My ds has just turned one. He was diagnosed with hypospadias within a few minutes of birth. At the time, we were in shock after a rather difficult labour and it was all rather minimised by the staff we saw. He's since had an appointment with the paediatric urinary surgeon's team and they said it is serious enough to need surgery and they would see him at 9 months. But he's now 12 months. I've rung once to chase it but was told he's on the list. I do plan to ring again.
I don't even know if surgery is the best way forward. I dread that there might be complications and he might have a lifetime of issues as a result.
It sounds stupid but I also hate the fact it is classed as a defect. My baby is not defective and I don't want to send him the message that he is by us putting him through surgery. I cried a lot about this in the early days, being told right from the start that my baby who is perfect in my eyes is seen as defective by the rest of the world. It makes me want to protect him from such cruel views.
But then I listen to what the doctors say and that he needs it so he can pee standing up and make sure he can have children later on.
This feels like such a massively overwhelming decision and I really am struggling to know what to do for the best. I hate the idea that he would one day resent us for making the wrong decision (I have done lots of reading online and come across adults who wish they hadn't had surgery).
I also worry that I did (or didn't do) something during pregnancy to cause it.

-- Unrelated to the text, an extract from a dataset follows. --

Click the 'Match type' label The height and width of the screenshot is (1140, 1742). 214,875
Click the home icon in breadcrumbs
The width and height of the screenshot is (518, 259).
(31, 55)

Basically, I have a ton of mum guilt about this and I feel a bit paralysed by it. I know I'm overthinking and most of the time I just don't think about it at all and enjoy spending time with my ds but when I do stop and think about his future, it overwhelms me.
I know this isn't a condition that is easy to talk about but I would really appreciate hearing anyone's experiences, especially if you're waiting for surgery too or if your son has been through the surgery.